**Saved entries**
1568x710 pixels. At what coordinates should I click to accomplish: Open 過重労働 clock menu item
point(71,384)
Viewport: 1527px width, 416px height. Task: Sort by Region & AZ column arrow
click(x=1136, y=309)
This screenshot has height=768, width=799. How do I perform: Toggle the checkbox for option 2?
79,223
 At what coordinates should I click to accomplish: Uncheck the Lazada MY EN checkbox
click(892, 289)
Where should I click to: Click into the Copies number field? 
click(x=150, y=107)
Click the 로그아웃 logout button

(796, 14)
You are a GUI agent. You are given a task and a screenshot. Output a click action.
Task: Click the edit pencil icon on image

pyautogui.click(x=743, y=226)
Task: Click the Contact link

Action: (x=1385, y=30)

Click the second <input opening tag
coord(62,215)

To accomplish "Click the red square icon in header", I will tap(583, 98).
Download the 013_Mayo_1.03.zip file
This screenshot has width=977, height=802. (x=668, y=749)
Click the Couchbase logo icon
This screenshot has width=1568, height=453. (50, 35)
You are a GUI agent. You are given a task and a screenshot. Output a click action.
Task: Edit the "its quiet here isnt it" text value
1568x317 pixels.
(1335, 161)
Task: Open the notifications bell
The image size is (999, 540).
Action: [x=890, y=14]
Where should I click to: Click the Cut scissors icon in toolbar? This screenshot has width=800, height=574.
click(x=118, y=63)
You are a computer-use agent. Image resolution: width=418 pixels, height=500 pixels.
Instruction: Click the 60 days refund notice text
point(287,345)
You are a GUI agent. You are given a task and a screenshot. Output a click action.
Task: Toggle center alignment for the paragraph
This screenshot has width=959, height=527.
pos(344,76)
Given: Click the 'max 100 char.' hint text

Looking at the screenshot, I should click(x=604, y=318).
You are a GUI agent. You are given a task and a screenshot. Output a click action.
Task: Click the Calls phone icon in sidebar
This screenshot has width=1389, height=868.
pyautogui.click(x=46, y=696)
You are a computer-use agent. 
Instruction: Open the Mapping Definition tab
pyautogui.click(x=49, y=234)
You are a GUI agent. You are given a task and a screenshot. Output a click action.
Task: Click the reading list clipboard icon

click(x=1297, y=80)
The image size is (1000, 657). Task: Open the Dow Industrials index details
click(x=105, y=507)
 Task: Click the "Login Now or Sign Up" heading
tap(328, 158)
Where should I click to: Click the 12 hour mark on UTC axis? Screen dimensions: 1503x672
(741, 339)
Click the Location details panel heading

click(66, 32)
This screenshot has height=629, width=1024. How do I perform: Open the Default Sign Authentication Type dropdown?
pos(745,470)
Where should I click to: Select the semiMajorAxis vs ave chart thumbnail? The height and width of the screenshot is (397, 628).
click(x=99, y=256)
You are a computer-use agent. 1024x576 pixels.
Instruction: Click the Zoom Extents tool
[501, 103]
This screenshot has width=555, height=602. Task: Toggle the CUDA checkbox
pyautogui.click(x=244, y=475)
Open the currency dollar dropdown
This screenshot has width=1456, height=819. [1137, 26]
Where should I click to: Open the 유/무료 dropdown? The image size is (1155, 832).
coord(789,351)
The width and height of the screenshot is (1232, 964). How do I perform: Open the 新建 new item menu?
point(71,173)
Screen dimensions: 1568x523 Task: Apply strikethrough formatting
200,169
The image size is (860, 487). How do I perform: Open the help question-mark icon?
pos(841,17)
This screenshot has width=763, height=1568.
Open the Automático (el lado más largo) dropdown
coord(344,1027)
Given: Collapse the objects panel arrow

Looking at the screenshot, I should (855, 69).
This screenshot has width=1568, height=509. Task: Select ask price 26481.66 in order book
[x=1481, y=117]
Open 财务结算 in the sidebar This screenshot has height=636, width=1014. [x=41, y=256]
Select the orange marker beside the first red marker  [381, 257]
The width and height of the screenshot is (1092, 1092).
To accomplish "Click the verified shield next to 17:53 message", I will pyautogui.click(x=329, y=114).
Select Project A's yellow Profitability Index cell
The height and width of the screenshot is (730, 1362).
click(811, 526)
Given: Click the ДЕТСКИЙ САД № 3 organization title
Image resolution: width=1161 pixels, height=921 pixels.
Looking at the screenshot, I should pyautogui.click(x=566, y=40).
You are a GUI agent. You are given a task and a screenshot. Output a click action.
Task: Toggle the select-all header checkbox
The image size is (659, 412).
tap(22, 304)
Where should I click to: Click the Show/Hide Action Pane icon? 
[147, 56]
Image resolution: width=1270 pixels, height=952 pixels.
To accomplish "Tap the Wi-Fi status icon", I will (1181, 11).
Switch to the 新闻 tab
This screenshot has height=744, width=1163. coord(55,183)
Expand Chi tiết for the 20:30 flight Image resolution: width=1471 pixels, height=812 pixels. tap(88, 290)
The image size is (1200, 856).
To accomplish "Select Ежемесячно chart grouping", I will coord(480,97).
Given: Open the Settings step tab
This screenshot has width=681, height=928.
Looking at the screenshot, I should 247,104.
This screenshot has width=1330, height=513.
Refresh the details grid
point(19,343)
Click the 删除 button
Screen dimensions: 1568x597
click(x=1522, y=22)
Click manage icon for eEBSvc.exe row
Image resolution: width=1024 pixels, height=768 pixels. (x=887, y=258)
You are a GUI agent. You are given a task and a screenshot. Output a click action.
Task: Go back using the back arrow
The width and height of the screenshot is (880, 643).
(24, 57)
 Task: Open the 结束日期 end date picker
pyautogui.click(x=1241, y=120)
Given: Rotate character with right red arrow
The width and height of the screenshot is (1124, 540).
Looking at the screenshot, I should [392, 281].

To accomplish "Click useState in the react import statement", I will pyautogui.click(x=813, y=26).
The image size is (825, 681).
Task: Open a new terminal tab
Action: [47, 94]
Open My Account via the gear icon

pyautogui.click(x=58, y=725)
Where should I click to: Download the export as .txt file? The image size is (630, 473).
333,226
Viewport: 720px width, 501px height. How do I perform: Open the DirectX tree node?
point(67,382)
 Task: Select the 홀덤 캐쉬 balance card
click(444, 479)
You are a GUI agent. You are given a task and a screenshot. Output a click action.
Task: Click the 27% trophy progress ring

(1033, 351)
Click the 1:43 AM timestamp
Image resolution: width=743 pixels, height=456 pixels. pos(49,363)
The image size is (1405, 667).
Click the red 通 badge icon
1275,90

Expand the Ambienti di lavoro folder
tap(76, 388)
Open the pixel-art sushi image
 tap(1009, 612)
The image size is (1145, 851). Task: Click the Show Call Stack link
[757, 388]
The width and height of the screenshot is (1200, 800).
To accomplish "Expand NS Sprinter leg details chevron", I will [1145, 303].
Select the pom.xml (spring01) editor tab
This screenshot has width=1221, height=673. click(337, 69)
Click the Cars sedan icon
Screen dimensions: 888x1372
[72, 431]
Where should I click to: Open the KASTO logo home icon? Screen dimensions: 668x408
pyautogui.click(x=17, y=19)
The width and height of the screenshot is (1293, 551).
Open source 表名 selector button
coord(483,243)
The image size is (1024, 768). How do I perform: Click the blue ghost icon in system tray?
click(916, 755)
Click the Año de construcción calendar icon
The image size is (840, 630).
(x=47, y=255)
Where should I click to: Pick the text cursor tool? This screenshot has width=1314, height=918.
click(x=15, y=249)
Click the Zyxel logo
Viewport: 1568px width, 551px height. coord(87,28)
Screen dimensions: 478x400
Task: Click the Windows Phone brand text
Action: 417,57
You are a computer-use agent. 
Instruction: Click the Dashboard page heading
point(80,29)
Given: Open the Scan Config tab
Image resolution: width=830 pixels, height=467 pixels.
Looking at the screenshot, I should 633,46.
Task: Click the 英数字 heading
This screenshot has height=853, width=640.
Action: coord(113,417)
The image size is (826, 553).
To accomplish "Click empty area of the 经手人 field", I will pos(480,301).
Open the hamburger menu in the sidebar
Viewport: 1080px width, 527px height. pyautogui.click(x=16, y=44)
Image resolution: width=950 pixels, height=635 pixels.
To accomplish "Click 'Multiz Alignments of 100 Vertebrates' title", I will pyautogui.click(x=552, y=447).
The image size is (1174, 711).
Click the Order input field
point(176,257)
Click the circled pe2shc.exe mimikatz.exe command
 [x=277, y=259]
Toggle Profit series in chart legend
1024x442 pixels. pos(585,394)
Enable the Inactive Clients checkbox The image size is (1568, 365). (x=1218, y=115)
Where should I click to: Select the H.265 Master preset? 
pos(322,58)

**Exercise aim**
Count the lines in the records above that contain the word "title", and reply with that number alone.

**Output for this task**
2